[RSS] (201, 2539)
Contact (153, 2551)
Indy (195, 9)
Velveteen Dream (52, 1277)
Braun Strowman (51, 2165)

######

What is required ▸ Repeat the records exactly, leaving out none of them.

Written reply ▸
[RSS] (201, 2539)
Contact (153, 2551)
Indy (195, 9)
Velveteen Dream (52, 1277)
Braun Strowman (51, 2165)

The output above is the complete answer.